Right now that means turning Grass Widow into a less consuming venture. Between tour dates, the three are focusing on other projects, including Mahon’s woodworking, Lew’s filmmaking and Maring’s songwriting for other musical projects.
“I think a really important part of our sustainability is to have full-formed lives outside of the band as well as within the band,” Maring said. “To be honest and to be true to ourselves and to our own creative endeavors outside of the band will only help strengthen our relationships together and what we do together.”
Lew said the desire to maintain that balance could be a sign of age — “I think the older you get, the more you’re like, ‘I don’t want to do stuff I don’t want to do’ ” — and it extends to the band’s approach to touring. The women opt for two weeks on the road instead of five-week stints, so that they stay connected with friends and family.
“We take things into account,” 32-year-old Lew said. “Like, oh, maybe we shouldn’t drive all night and then play a show . . . Or, even though it costs more money to get a hotel room, maybe we should do that instead of sleeping on some 20-year-old’s floor. Because we want to stay a band longer.”
It takes constant tweaking to maintain the equilibrium, but the three agree the output warrants the effort. Balanced people make complementary bandmates, who make harmonious music.
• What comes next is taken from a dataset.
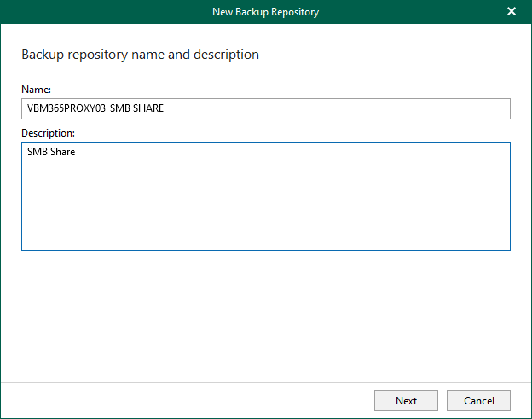Focus the Name input field

pyautogui.click(x=265, y=108)
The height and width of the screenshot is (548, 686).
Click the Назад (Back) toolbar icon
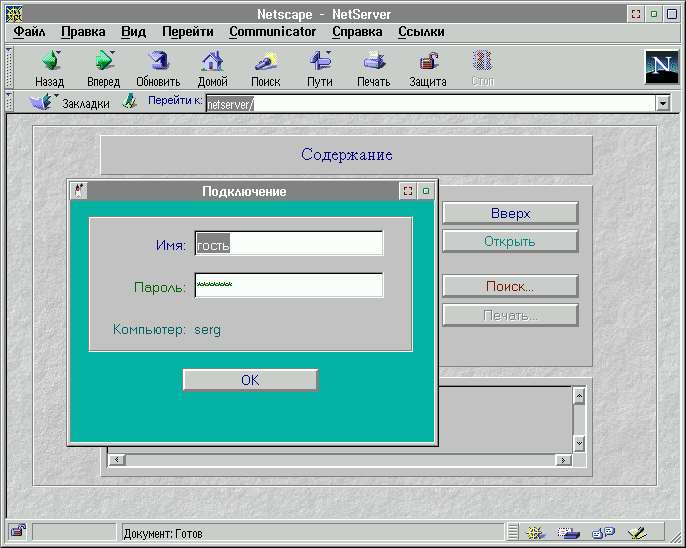coord(49,66)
That’s a helpful lesson, and not just for musicians.
“This is really the longest committed relationship I’ve ever been in, and I’d say that it’s the most successful,” Maring said. “Everything we’ve been through together has taught me that it is possible to have that commitment to someone. And that’s affected my friendships, it’s affected all of my relationships. I’m really grateful for that.”
9:30 p.m. Sunday. Comet Ping Pong, 5037 Connecticut Ave. NW. 202-364-0404. www.cometpingpong.com. $10.